This is what I'm calling Intent-Oriented Development. The term emphasizes that intent, not code, is the thing being developed. Code is derived. And the development of intent is itself a collaborative process between humans and machines. An Intent-Oriented workflow has a chance to displace current commit/PR-centric workflows.
Typed Holes and CLaSH
Suppose we have explicit intent (or we're in the process of developing it). How do humans and machines collaborate on deriving systems from that intent? And how do we handle the parts of intent that aren't yet fully specified?
This is where concepts from type theory become useful, so we'll take a sidequest into theory before extending to the direct application to our problem domain via CLaSH. You may have encountered typed holes or dependent types in Lean, Haskell, Adga, or Idris.
The Typed Hole
A typed hole is a placeholder in a program that has a known type and a known context (what variables are in scope, what their types are), but no implementation yet. The key property: a program with holes is still well-defined. You can typecheck it. You can reason about it. In systems like Hazel, you can even run it (the hole produces a "hole value" that propagates through computation). Lightweight analogy: Think of Sudoku. Each cell coordinates with the other cells in its row, column, and 3×3 square. When you fill in a cell, it provides information about what values are possible in those coordinated cells. The entire puzzle is well-defined even when most cells are empty. Filling one cell enables filling others, which enables filling still others, in a cascade of constraint satisfaction. Typed holes work similarly.

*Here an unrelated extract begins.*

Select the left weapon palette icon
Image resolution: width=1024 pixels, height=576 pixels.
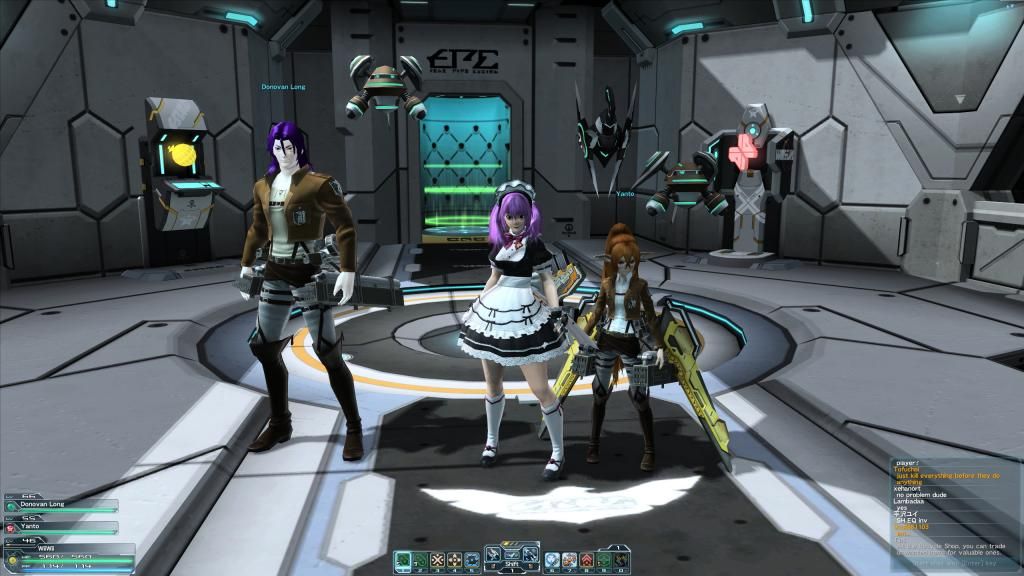click(x=496, y=555)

This "totality" property is what makes holes useful for collaboration. Traditional compilers halt on incomplete programs. They need everything defined before they can reason about anything. Typed holes change this: every partial program state has a well-defined meaning, so reasoning can proceed even when large parts of the system are unknown.
What a Hole Contains
A hole isn't just a blank space. It's a structured object that captures:
- Expected type: What type must the fill have? (
τ) - Typing environment: What variables are in scope, and what are their types? (
Γ) - Constraints: What additional properties must the fill satisfy?

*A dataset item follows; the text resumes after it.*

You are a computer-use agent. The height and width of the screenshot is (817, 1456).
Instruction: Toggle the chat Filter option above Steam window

This environment capture is crucial. When you create a hole inside a function, the hole knows about the function's parameters, local variables, and any types in scope. When an AI (or human) fills that hole, the fill is checked against this captured context. The hole carries everything needed to validate a fill without requiring global analysis. The theoretical foundation here is Contextual Modal Type Theory (CMTT). In CMTT, hole closures are metavariable closures: they pair a metavariable (the unknown) with its context (what's known about its environment). This isn't just convenient notation; it's a logical system where reasoning about incomplete knowledge has rigorous semantics. The Curry-Howard correspondence gives us a logic for holes.
Fill-and-Resume
When a hole gets filled, the system doesn't start over. It validates the fill locally and continues:
- Validate: Does the fill satisfy the hole's constraints?
- Typecheck: Does the fill have the expected type in the captured environment?
- Propagate: Update any dependent holes with new information
- Continue: Resume from the hole boundary
This is "fill-and-resume" semantics. Each fill is a local proof obligation; if filled correctly, global properties are preserved. You don't re-verify the entire program. You check the fill against the hole's contract.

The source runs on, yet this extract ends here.